La Gambie est l’une des économies les plus fragiles de l’Afrique occidentale. Après 22 ans de privation de la liberté, le peuple Gambien aspire à un nouveau moment après ce basculement de son histoire.  Sang Wisdom Mendy, enseignant en journalisme à la Gambian Press Union présente au nouveau président élu en onze points ses attentes et dont il estime être celles du peuple Gambien en général. 

«Oui, nous l’avons fait. Nous voulions tous le changement et nous l’avons obtenu. Mais quel genre de changement voulons-nous ?», s’interroge ce journaliste avant de reprendre : «personnellement, je voudrai voir beaucoup, mais j’ai des priorités et parmi elles les plus urgentes sont:  1. la garantie de la liberté d’expression ; 2. l’abrogation de toutes les lois draconiennes sur les médias ; 3. la reconnexion de la Gambie au reste du monde ; 4. l’instauration du pouvoir judiciaire indépendant ; 5. l’amélioration de la croissance socioéconomique ; 6. la relance du secteur de santé ; 7. la prise en compte du social des agents de l’État ; 8. la création des opportunités d’emploi et l’ouverture aux investissements étrangers ; 9. la libération de tous les prisonniers politiques ; 10. l’encouragement du retour des éminents cerveaux Gambiens partis en exil et 11. la garantie du respect des droits humains».
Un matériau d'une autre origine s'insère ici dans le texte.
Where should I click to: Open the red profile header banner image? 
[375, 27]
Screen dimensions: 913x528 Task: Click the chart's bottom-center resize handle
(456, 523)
Retour sur la vie politique de Barrow Adama

Samedi 3 décembre, la Radio France Internationale est revenu sur le parcours exceptionnel en politique du nouveau locataire du palais présidentiel de Banjul. Barrow Adama a le même âge que Yahya Jammeh, 51 ans, mais là où l’ex-président brille par son excentricité, lui à la réputation d’être un travailleur acharné et discret, note le site de la RFI.

Le journaliste exilé Sainey MK Marenah célèbre la défaite de Yahya Jammeh
Le journaliste exilé Sainey MK Marenah célèbre la défaite de Yahya Jammeh

Et c’est presque par hasard qu’il s’est retrouvé à la tête de la coalition d’opposition. Après qu’Ousainou Darboe, le président de son parti, le Parti démocratique uni (UDP), a été condamné à trois ans de prison cet été, il a été désigné pour le remplacer. Lui était trésorier du parti où il militait depuis 1996 parallèlement à une carrière dans l’immobilier, écrit le site qui précise qu’avant de faire fortune, Barrow Adama a été garde du corps d’un homme d’affaires gambien influent, le beau-père de Dawoda Jawara, l’homme que Yahya Jammeh a renversé en 1994. Il a aussi vécu l’exil dans sa jeunesse, trois ans et demie en Grande-Bretagne. «Un épisode semble-t-il douloureux. Il était sans doute loin alors d’imaginer qu’il rentrerait un jour dans l’histoire en l’emportant dans les urnes face à Yahya Jammeh», conclu RFI.